Arsène d'Arsonval (1851-1941)
Henri Bergson (1859-1941)
Ces dernières semaines nous ont été lourdes et nous avons perdu en huit jours deux de nos plus éminents collègues, tous deux professeurs honoraires : Arsène d'Arsonval et Henri Bergson.
Ils sont l'un et l'autre trop illustres pour qu'il convienne de vous rappeler l'importance de leur œuvre et l'étendue de la perte que la pensée française a faite en leur personne : malgré leur âge, ils avaient conservé toute leur force d'esprit et les dernières manifestations de leur activité l'ont suffisamment prouvé. Mais, dans le deuil unanime de tous ceux qui ont suivi leurs travaux, le nôtre est particulièrement vif, peut-être parce qu'il s'y mêle une pointe d'égoïsme. Nous ne les avons pas seulement admirés : nous les avons aimés. Et notre affection était en partie une dette de reconnaissance pour le grand honneur que leur présence a fait à notre maison, pour le profond attachement, aussi, qu'ils n'ont cessé de lui marquer.

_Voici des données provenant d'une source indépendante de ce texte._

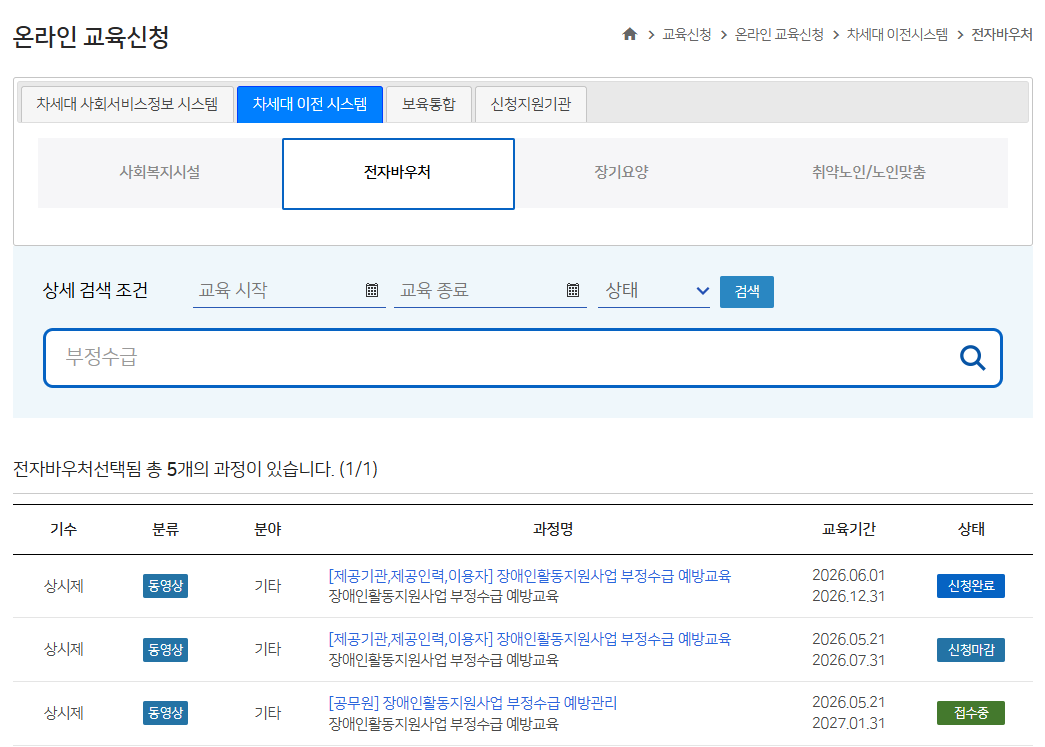Open calendar picker for 교육 종료 date
The image size is (1045, 747).
tap(572, 290)
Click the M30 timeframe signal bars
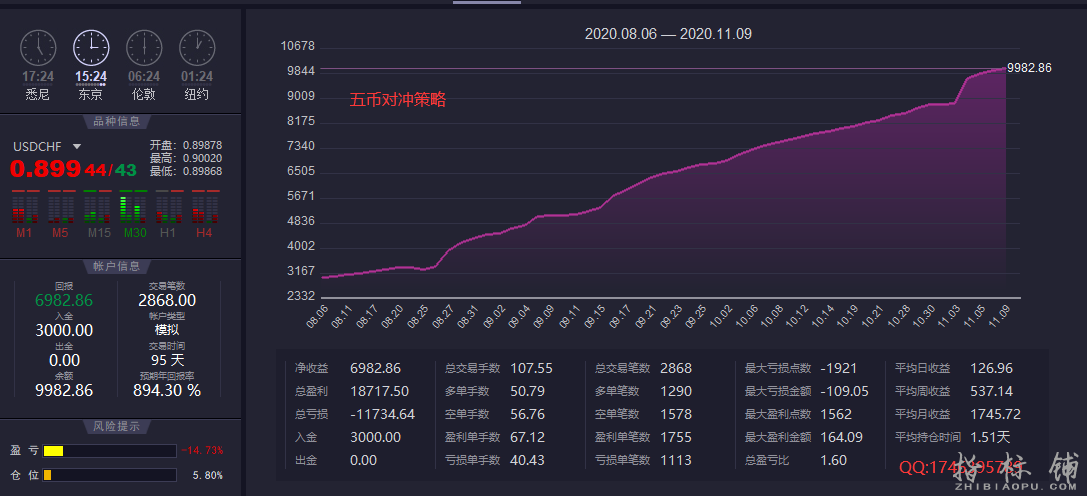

On peut bien dire que toute la vie scientifique de d'Arsonval s'est déroulée au Collège de France, où il est entré en 1874, à 23 ans, comme préparateur de Claude Bernard, où il a été suppléant pendant 12 ans à partir de 1882, où il a succédé en 1894 à Brown-Séquard dans la chaire de médecine, où il a été vice-président de notre assemblée depuis 1908 jusqu'à 1931, date où il a pris sa retraite. Nous ne sommes plus tellement nombreux à nous rappeler son accueil cordial et bienveillant, sa simplicité tranquille et souriante, sa bonté sincère pour les plus jeunes, ses franches hardiesses que ne gênaient aucunement le périlleux équilibre de son binocle, son air juvénile quand, arrivant de Nogent, il venait vous serrer la main à la descente de sa bruyante automobile jaune, qui ressemblait à une pièce de musée parce qu'elle avait été une voiture de la première heure. Les dernières lettres que j'ai eues de lui datent de six mois : elles étaient écrites de La Borie, dans la Haute-Vienne, où il s'est éteint le 31 décembre, fidèle, comme par le passé, à l'affection dont il nous favorisait.
Henri Bergson est décédé le 4 janvier. Je ne vous en ai point informés sur le moment, pour respecter son désir et celui de sa fille. Il était à Paris. J'étais à la levée du corps, le 6 janvier, ainsi que notre collègue M. Edouard Le Roy. Le chef de l'État et le Secrétaire à l'Instruction publique s'étaient fait représenter. Après 20 années passées dans l'enseignement secondaire, Bergson avait été nommé professeur au Collège de France an 1900, où il occupa d'abord la chaire de philosophie grecque et latine, puis, en 1904, la chaire de philosophie moderne. Il avait pris sa retraite dès 1920, par anticipation. Son enseignement au Collège obtint du premier coup un succès éclatant. Il reste dans nos archives tout un dossier sur les difficultés créées par l'affluence à ses cours d'innombrables auditeurs qui ne pouvaient trouver place dans l'ancienne salle 8 et des photographies montrent des groupes de personnes pressées dans la cour Sud pour écouter aux fenêtres. Les réclamations et les pétitions s'accumulaient, émouvantes, et dont les plus intéressantes, parce qu'elles étaient signe de la plus noble avidité , étaient celles des étudiants. Ce succès même avec les charges qui en résultaient, n'a pas été étranger à la décision du maitre de se retirer prématurément, pour mieux se consacrer à la recherche.
Ce n'est pas seulement par ses leçons que Bergson a exercé une influence étendue et profonde dans les conseils de l'Assemblée. Son large et solide savoir lui donnaient des lumières sur les intérêts de toutes les branches de la science ; et là encore les archives portent un beau témoignage. Bergson n'était point démonstratif, mais sa courtoisie un peu réservée n'empêchait pas ses intentions bienveillantes et son ferme dévouement de se manifester par l'effet : le Collège, auquel il est toujours resté fidèle, en a largement profité.
Vous me permettrez, mes chers collègues, d'avoir associé deux hommes dans un même remerciement. Si différents l'un de l'autre à tant d'égards, ils ont été pareils par l'amour de la recherche et par l'amour de l'institution qui, pendant des siècles, a eu cette recherche pour mission. Ils ont incarné notre idéal et nous ont donné le plus bel exemple de ce que peut la communauté de foi pour le progrès des études et la bonne entente de tous ceux qui s'y livrent sans autre souci que de bien servir.
Edmond Faral, le 12 janvier 1941 à l'occasion de l'Assemblée des professeurs.